The issue of swine welfare has also been in the news in recent years because of a housing method widely used in the raising of pigs called gestation crates. After sows are bred, they are often placed in gestation crates for the duration of their pregnancy. These crates allow the sows to stand up and lie down freely, but do not enable them to turn around. They are provided with ample food to meet their metabolic needs and free-choice water. One of the main reasons that swine farmers began using these crates decades ago was to reduce the incidence of fighting among sows. Sows can be extremely aggressive to each other when grouped together and fighting can often result in serious injuries. On farms that use gestation crates, sows will spend their entire adult lives in this type of confinement, which is why the practice has been so controversial.
To be honest, I’ve never seen a gestation crate other than in pictures because I’ve never been on a swine farm in Maine or Massachusetts that uses them. Most of our swine farmers do use something similar called a farrowing crate, but it is only used just prior to the time that a sow gives birth through weaning (usually about 3-4 weeks) and helps protects the baby pigs from being crushed if the mother sow inadvertently rolls on top of them. In 2009, while I was the State Veterinarian, a bill came up in the Legislature, proposing to ban gestation crates in Maine. Interestingly, there was minimal opposition to the bill from Maine swine farmers because none of them were using gestation crates. Our swine farmers have always group-housed their sows, which allows for full freedom of movement except for the time spent in farrowing crates. The bill passed and gestation crates have been banned in Maine since Jan. 1, 2011.

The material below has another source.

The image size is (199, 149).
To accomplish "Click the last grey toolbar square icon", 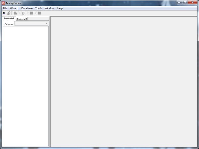I will click(x=40, y=13).
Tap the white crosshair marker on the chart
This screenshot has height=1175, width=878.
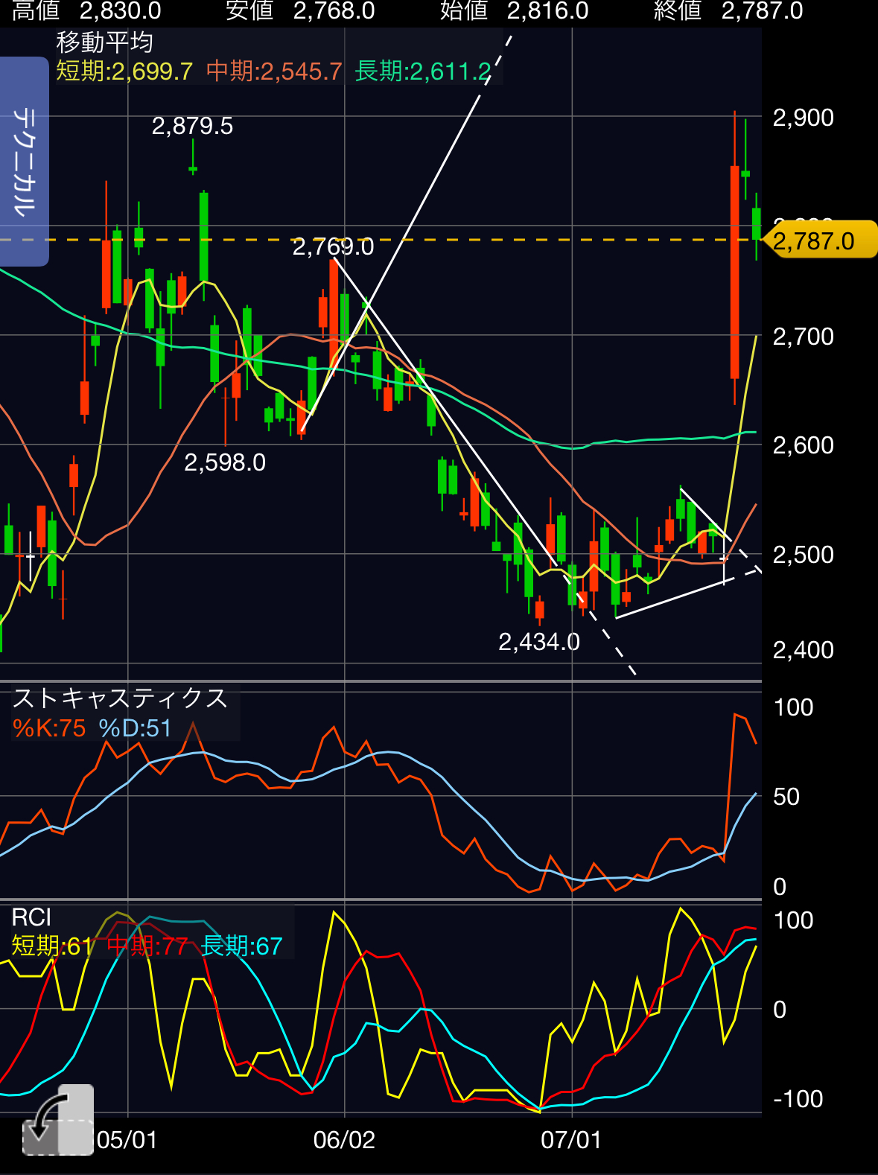click(30, 556)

Several other states — generally those that do not have a significant swine industry, including Florida, Arizona, California, Oregon, Michigan, Ohio, and Rhode Island — have also banned, or plan to ban, the use of gestation crates. A large number of major U.S. companies, including Smithfield (the country’s largest pork processor and hog producer), McDonald’s, Campbell’s Soup, Tyson, Costco, and Target have all announced they will eliminate gestation crates from their pork supply chains (USA Today, Jan. 7, 2014). Smithfield has asked contract growers to end the use of gestation crates by 2022.
Have you ever thought about this issue? Do you think sows should be able to stand up, lie down, and turn around freely? Do you buy your food based on a company’s adoption of certain humane or ethical principles? Are you willing to pay extra for this food? If you do, how sure are you that these principles are being followed? A topic for another column, I think.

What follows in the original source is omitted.